BEGIN Materials provided

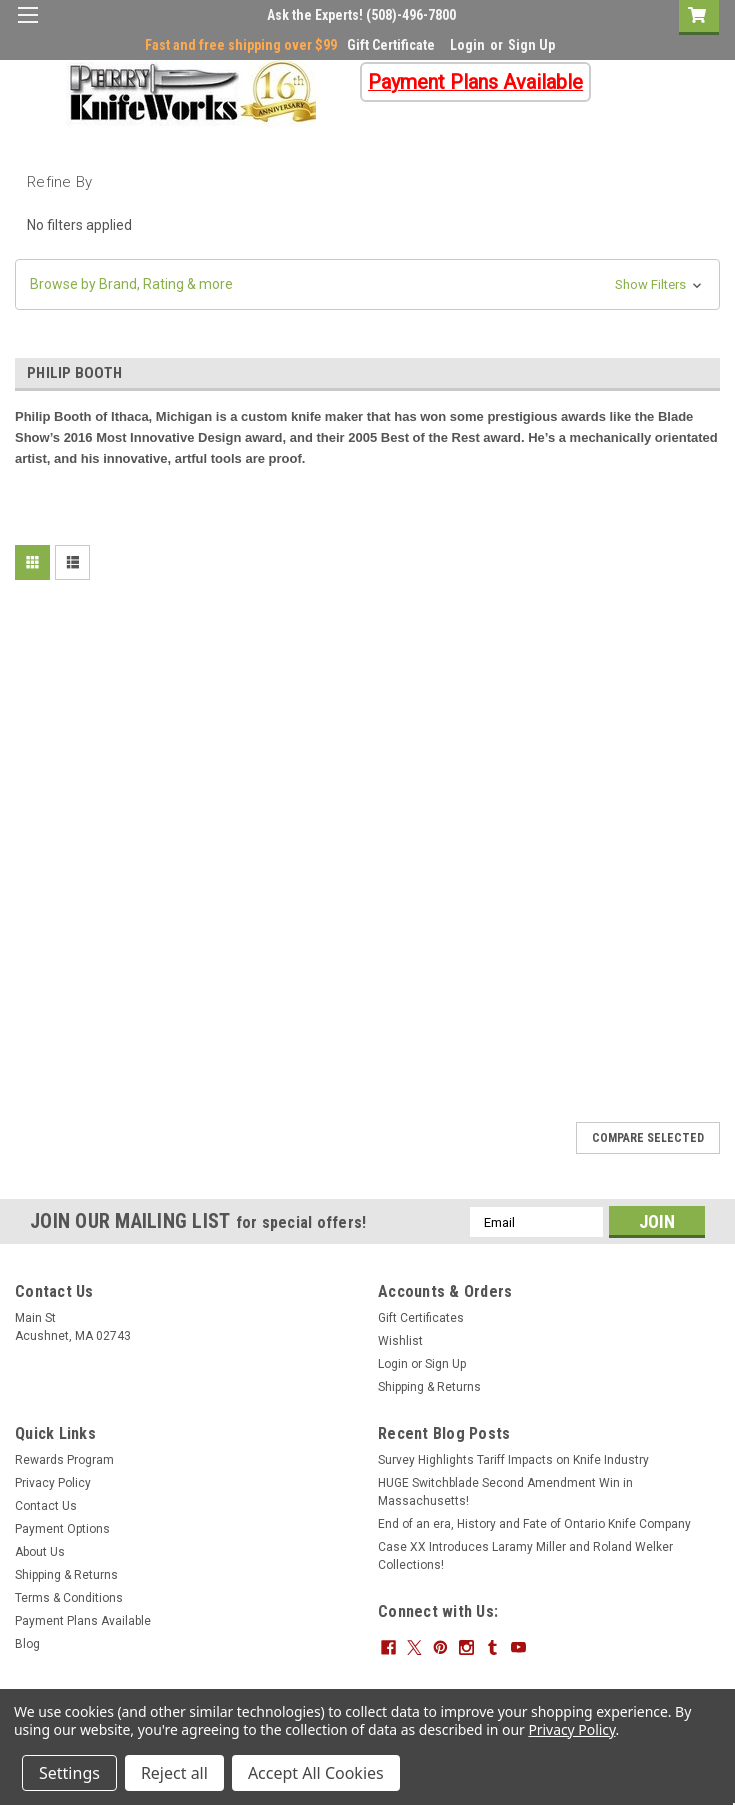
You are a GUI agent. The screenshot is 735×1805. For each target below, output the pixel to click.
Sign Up (531, 45)
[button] (367, 284)
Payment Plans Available (83, 1621)
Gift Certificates (421, 1318)
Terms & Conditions (69, 1598)
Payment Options (62, 1529)
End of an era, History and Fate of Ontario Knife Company (534, 1524)
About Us (40, 1552)
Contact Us (46, 1506)
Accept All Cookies (316, 1773)
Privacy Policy (53, 1483)
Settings (69, 1773)
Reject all (174, 1773)
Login (467, 45)
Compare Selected (648, 1138)
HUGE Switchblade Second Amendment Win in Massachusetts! (505, 1492)
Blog (27, 1644)
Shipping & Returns (429, 1387)
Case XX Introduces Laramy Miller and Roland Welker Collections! (525, 1556)
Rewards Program (64, 1460)
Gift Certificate (391, 45)
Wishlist (400, 1341)
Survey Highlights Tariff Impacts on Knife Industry (513, 1460)
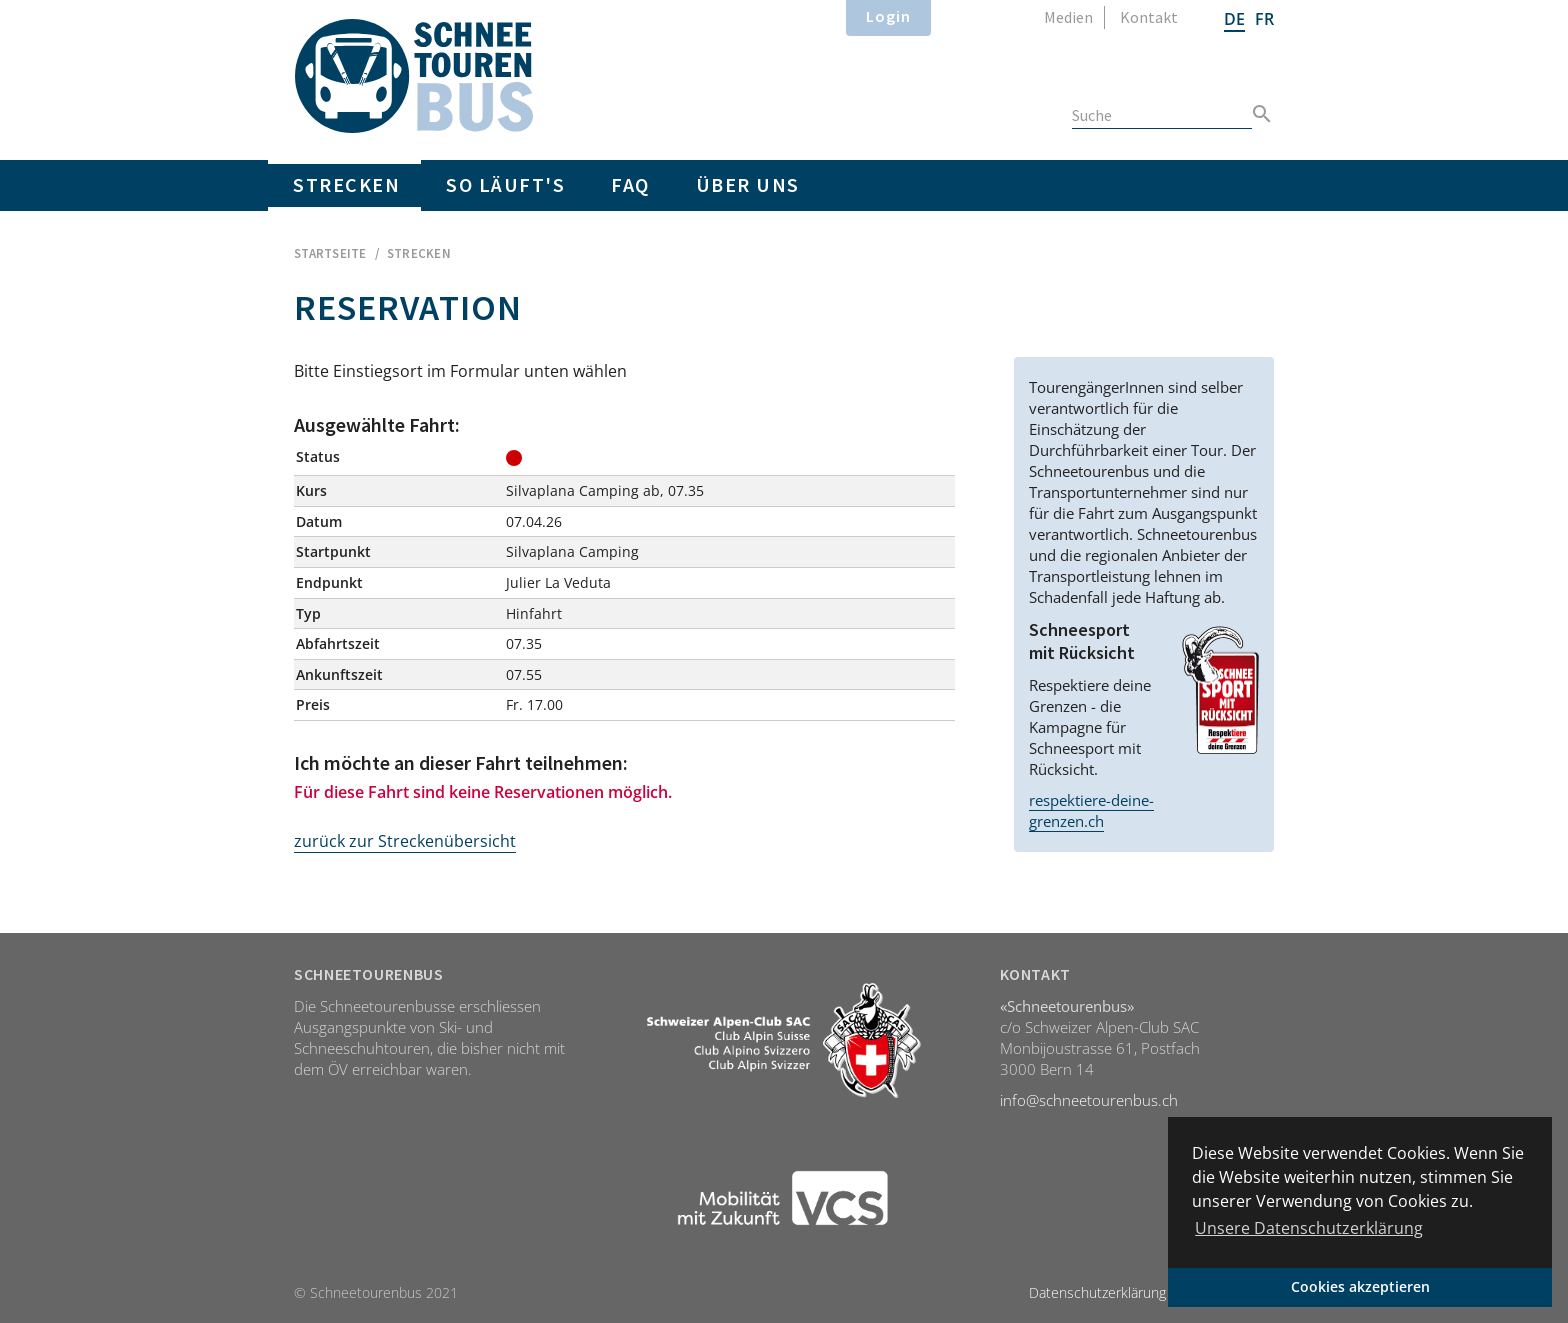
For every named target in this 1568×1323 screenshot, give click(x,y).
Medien (1068, 17)
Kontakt (1149, 17)
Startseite (330, 253)
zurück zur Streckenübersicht (405, 841)
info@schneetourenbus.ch (1089, 1100)
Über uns (748, 184)
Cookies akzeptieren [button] (1360, 1286)
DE (1234, 19)
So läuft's (505, 184)
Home (414, 76)
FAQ (630, 184)
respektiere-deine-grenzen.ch (1091, 810)
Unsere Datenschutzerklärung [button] (1309, 1228)
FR (1264, 19)
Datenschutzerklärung (1097, 1292)
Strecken (346, 184)
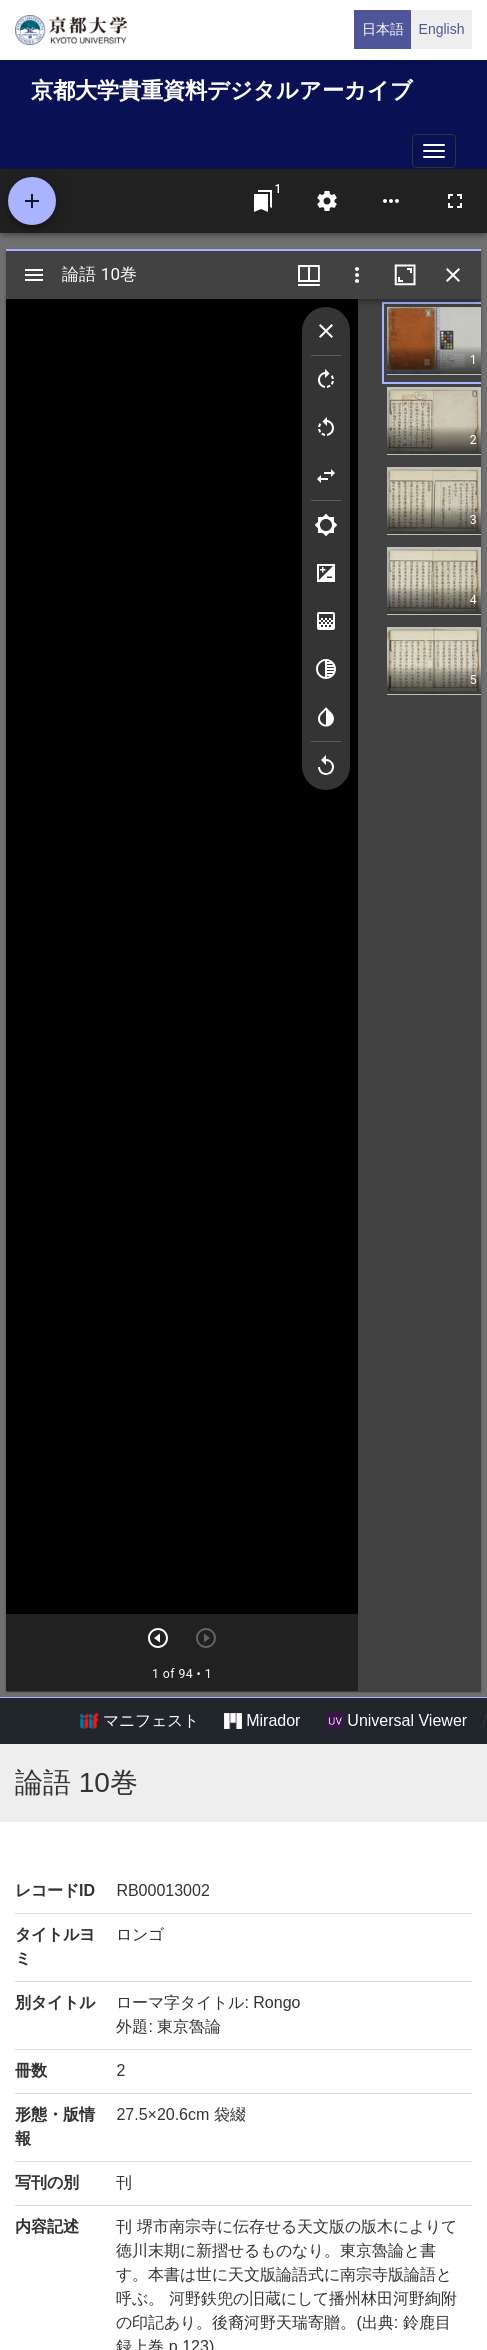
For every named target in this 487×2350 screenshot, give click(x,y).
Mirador (262, 1721)
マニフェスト (139, 1721)
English (442, 29)
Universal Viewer (397, 1721)
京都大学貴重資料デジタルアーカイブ (222, 90)
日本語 (383, 29)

END Materials provided

Exercise description =>
Please arrange every line of the items above as a JSON list of strings, one string per line, with blank lines skipped. Leave the pictures out of the answer.

Complete response =>
[
  "You are a GUI agent. The screenshot is 735×1805. For each target below, output the pixel to click.",
  "Sign Up (531, 45)",
  "[button] (367, 284)",
  "Payment Plans Available (83, 1621)",
  "Gift Certificates (421, 1318)",
  "Terms & Conditions (69, 1598)",
  "Payment Options (62, 1529)",
  "End of an era, History and Fate of Ontario Knife Company (534, 1524)",
  "About Us (40, 1552)",
  "Contact Us (46, 1506)",
  "Accept All Cookies (316, 1773)",
  "Privacy Policy (53, 1483)",
  "Settings (69, 1773)",
  "Reject all (174, 1773)",
  "Login (467, 45)",
  "Compare Selected (648, 1138)",
  "HUGE Switchblade Second Amendment Win in Massachusetts! (505, 1492)",
  "Blog (27, 1644)",
  "Shipping & Returns (429, 1387)",
  "Case XX Introduces Laramy Miller and Roland Welker Collections! (525, 1556)",
  "Rewards Program (64, 1460)",
  "Gift Certificate (391, 45)",
  "Wishlist (400, 1341)",
  "Survey Highlights Tariff Impacts on Knife Industry (513, 1460)",
  "For every named target in this 1568×1323 screenshot, give click(x,y).",
  "Medien (1068, 17)",
  "Kontakt (1149, 17)",
  "Startseite (330, 253)",
  "zurück zur Streckenübersicht (405, 841)",
  "info@schneetourenbus.ch (1089, 1100)",
  "Über uns (748, 184)",
  "Cookies akzeptieren [button] (1360, 1286)",
  "DE (1234, 19)",
  "So läuft's (505, 184)",
  "Home (414, 76)",
  "FAQ (630, 184)",
  "respektiere-deine-grenzen.ch (1091, 810)",
  "Unsere Datenschutzerklärung [button] (1309, 1228)",
  "FR (1264, 19)",
  "Datenschutzerklärung (1097, 1292)",
  "Strecken (346, 184)",
  "For every named target in this 487×2350 screenshot, give click(x,y).",
  "Mirador (262, 1721)",
  "マニフェスト (139, 1721)",
  "English (442, 29)",
  "Universal Viewer (397, 1721)",
  "京都大学貴重資料デジタルアーカイブ (222, 90)",
  "日本語 (383, 29)"
]